在口腔中約90%的惡性腫瘤為口腔鱗狀細胞癌，而在台灣是一個前六大男性常見侵襲癌症死因，此外台灣主要是和嚼食檳榔、五年的存活率不佳以及高度死亡率著稱。在頭頸部腫瘤中，許多腫瘤產生之免疫抑制性機轉被提出，但是否在口腔鱗狀細胞癌中有類似的現象仍不清楚。在本篇研究中，針對治療前後，CD4+CD25+ 調節性T細胞在周邊血液的分布調、CD8+T淋巴球中自然殺手細胞抑制受體 (inhibitory natural killer cell receptors，iNKRs)，以及其他不同種類T淋巴球的表現。實驗中，我們針對30個口腔鱗狀細胞癌的病患 (其TNM分期為第一至四期) 以及20個年齡相符的健康正常血液捐贈者取其血液中之單核球利用單株抗體和三或四色之流式細胞儀進行分析。

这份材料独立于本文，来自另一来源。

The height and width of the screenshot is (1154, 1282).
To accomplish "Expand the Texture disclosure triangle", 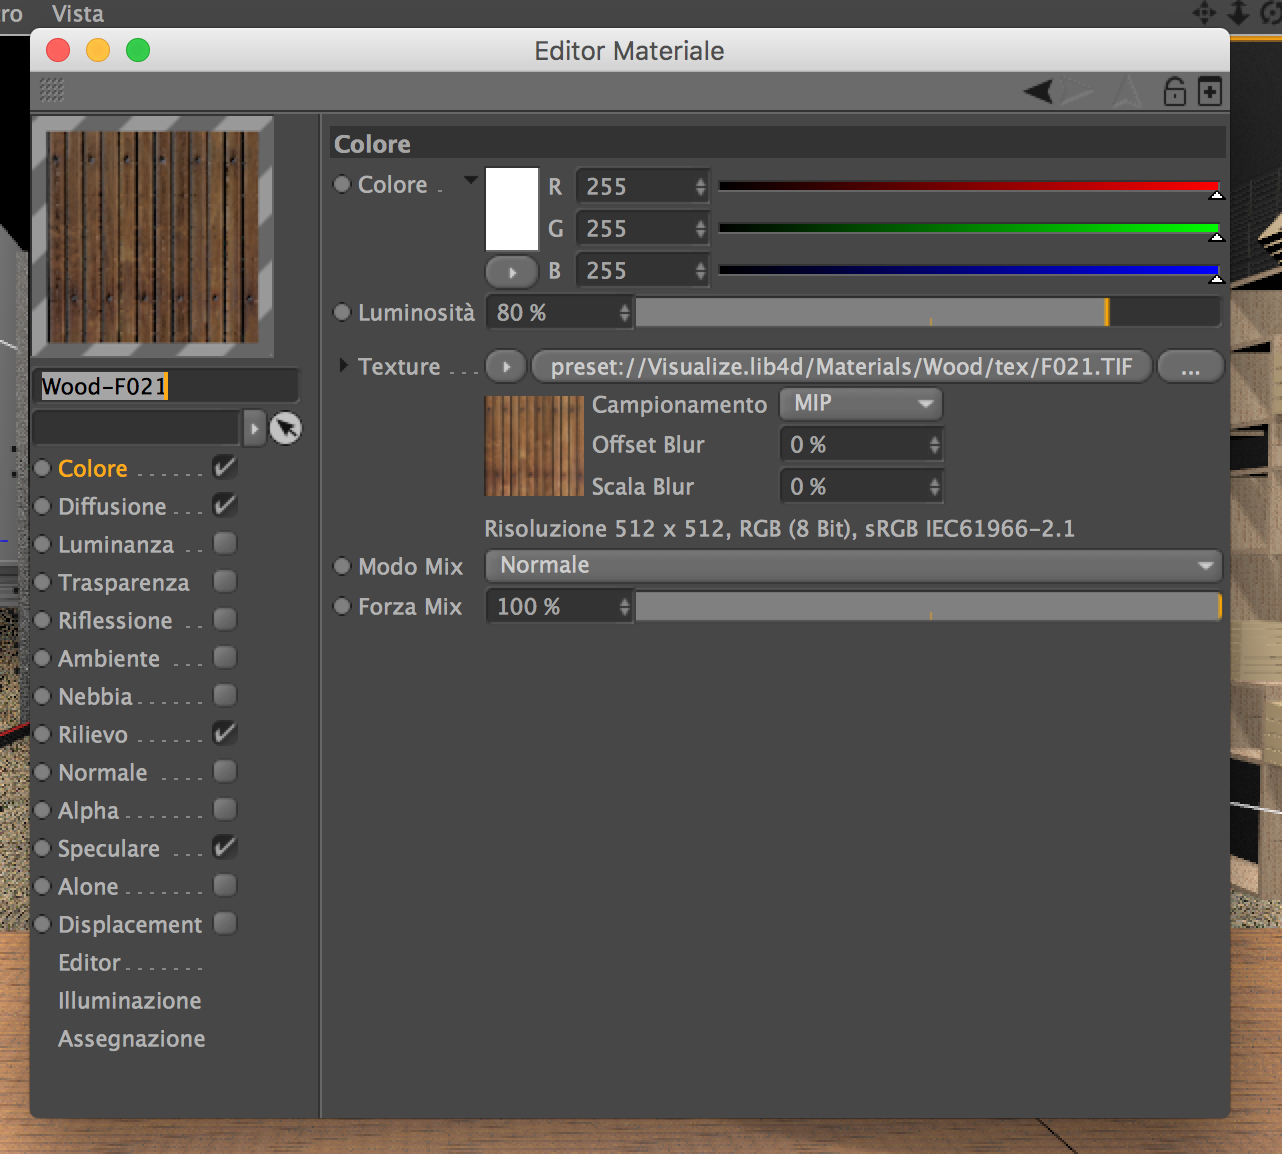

我們發現在口腔鱗狀細胞癌病患之周邊血液中，比正常對照組有較高之CD4+/CD8+比例，而主要是由於 CD8+ T cells下降的關係；而在深入分析CD3+CD4+之淋巴球中CD25+ 之調節性T淋巴球在口腔鱗狀細胞癌病患(5.86±5.23%)之週邊血液相對於正常捐贈組(1.68±0.95%)有統計學上意義(p<0.001)；再者，將上述明顯表現的CD4+CD25+調節性T淋巴球藉由流式細胞儀再依據細胞的分布來進一步分析細胞的表現，CD4+ CD25+高度表現群在口腔鱗狀上皮細胞癌病患(1.84±1.74%) 週邊血液相較於正常捐贈組(0.43±0.40%)是具有統計學上意義的(p<0.005)；更者，我們以細胞內染色來標定Foxp3，利用它為一重要之轉錄因子以及為調節性T細胞之專一分子標定記號來做進一步確認CD4+ CD25+高度表現群與低度表現群為調節性T淋巴球。而我們也發現CD4+ CD25+高度表現群和TNM分期和癌症發生之位置並無明顯相關。在病患接受治療後，在口腔鱗狀細胞癌中CD4+ CD25+之比例也較術前減少 (2.87±2.69 %, p<0.05)。然而在CD8+ T淋巴球中自然殺手細胞抑制受體，無論是NKG2A或NKG2D和正常對照組並無明顯差異。但在CD4+/CD8+比例以及治療前發現減少之CD8+數量在接受治療後皆有發現逐步恢復正常的情況。這些結果顯示在循循環血液中之調節性T細胞和疾病之嚴重度以及CD8+數量之下降量有直接的關係。而調節性T細胞對癌症病患體中所造成之效應可以幫助我們未來在口腔鱗狀細胞癌治療之方向。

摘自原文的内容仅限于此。